ISO 11064-6 (Ergonomic design of control centers — Environmental requirements) identifies the acoustic environment as one of the parameters that must be controlled when designing a control center, on par with air quality, thermal conditions, and lighting.
Soundproofing vs. Acoustic Treatment: Understanding the Difference
The first mistake we see in control room projects is addressing only one of the two issues, even though they are complementary.
Soundproofing: preventing noise from entering or escaping
Sound insulation addresses sound transmission between two spaces. It applies to partitions, doors, windows, floors, and utility shafts. Its primary measure isthe sound reduction index(Rw), expressed in decibels: the higher the value, the more effectively the wall blocks sound.
In a control room, the goal is typically to achieve a good level of sound insulation between:
- the operations room and technical facilities (chillers, UPS systems, servers),
- the control room and the hallways or break areas,
- two adjacent crisis response centers that must be able to operate simultaneously without interfering with one another.
Acoustic treatment: controlling sound within a room
Acoustic correction addresses internal reverberation —that is, the way sound bounces off walls before fading away.
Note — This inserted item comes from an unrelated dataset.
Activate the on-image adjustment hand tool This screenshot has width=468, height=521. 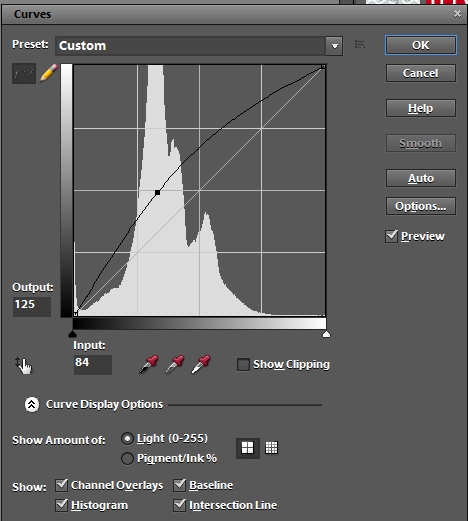click(x=23, y=365)
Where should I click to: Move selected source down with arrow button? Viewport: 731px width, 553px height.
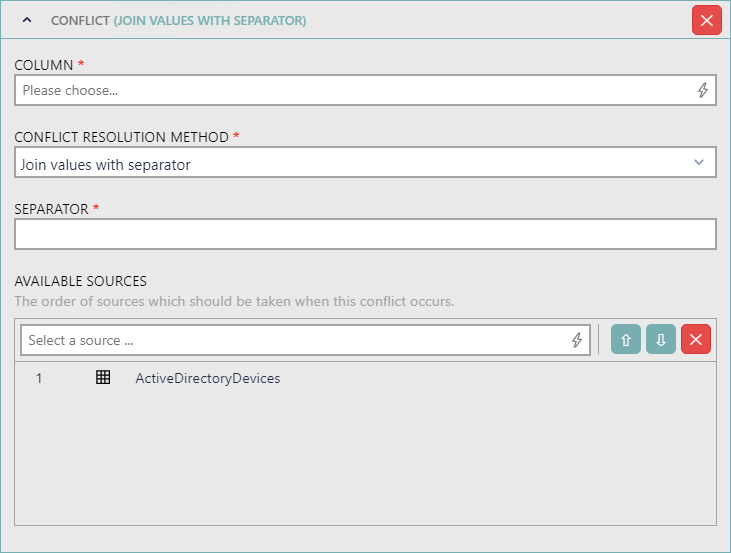click(x=661, y=340)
Its primary indicator is the reverberation timeT60 (or RT60), expressed in seconds: this is the time it takes for a sound to decrease by 60 dB after it stops.
Absorbent materials are characterized by their absorption coefficientαw, which ranges from 0 (total reflection) to 1 (total absorption).
Why You Need Both
A room that is perfectly insulated but lacks acoustic treatment creates an uncomfortable “boxy” feeling, where even the slightest conversation echoes. Conversely, a room with good acoustic treatment but poor insulation constantly lets in noise from neighboring spaces. The role of an acoustic engineering firm is to address both aspects simultaneously, in line with the room’s actual use.
Key metrics to know before launching a project
- T60 (reverberation time): an indicator of acoustic comfort in the room.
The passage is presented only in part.